China Three Gorges University
- Motto: 求索
- Type: Public
- Established: 2000; 26 years ago
- President: Prof. Jianlin Li
- Faculty: 1,997
- Administrative staff: 2,336
- Students: 28,716
- Undergraduates: 24,000
- Postgraduates: 4,716
- Location: Yichang, Hubei, China
- Colors: Green
- Website: ctgu.edu.cn eng.ctgu.edu.cn

= China Three Gorges University =

Provincial university in Yichang, Hubei

China Three Gorges University (CTGU; 三峡大学) is a provincial public university in Yichang, Hubei, China. It is affiliated with the Province of Hubei and sponsored by the provincial government. The university was established in 2000 by the merger of Wuhan Hydraulic and Electric Power University Yichang (武汉水利电力大学宜昌) and Hubei Sanxia College (湖北三峡学院).

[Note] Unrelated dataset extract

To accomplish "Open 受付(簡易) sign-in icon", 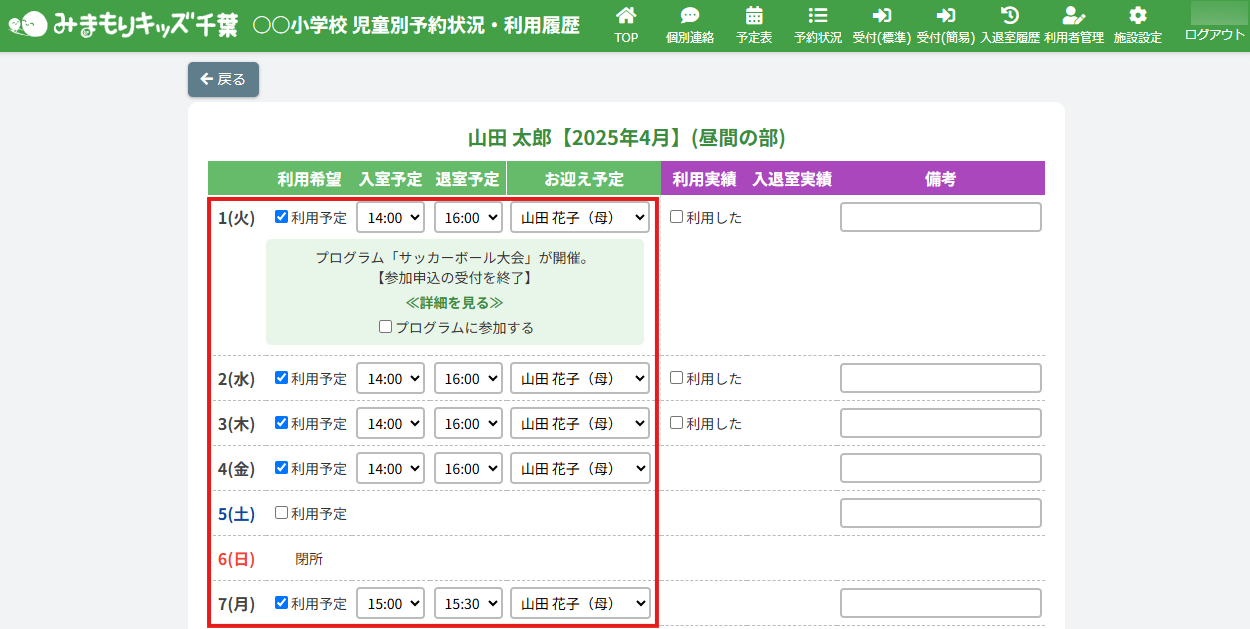I will click(x=945, y=17).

The campus occupies 200 hectares, and the total building area comprises 830000 m2. The libraries consist of 2,000,000 volumes.

==History==
CTGU is a comprehensive university established on June 29, 2000, after the merger of the University of Hydraulic and Electric Engineering at Yichang, Hubei Sanxia University, and a medical college founded in 1946.

==Present==
CTGU is famous for its influence in hydroelectric engineering and electrical engineering.

Since 2012, CTGU has recruited over 24,000 full-time undergraduates, 2,336 postgraduate and 1,048 foreign students. It institutes a group of key subjects (key laboratories) at the provincial and state level, and doctoral and master programs.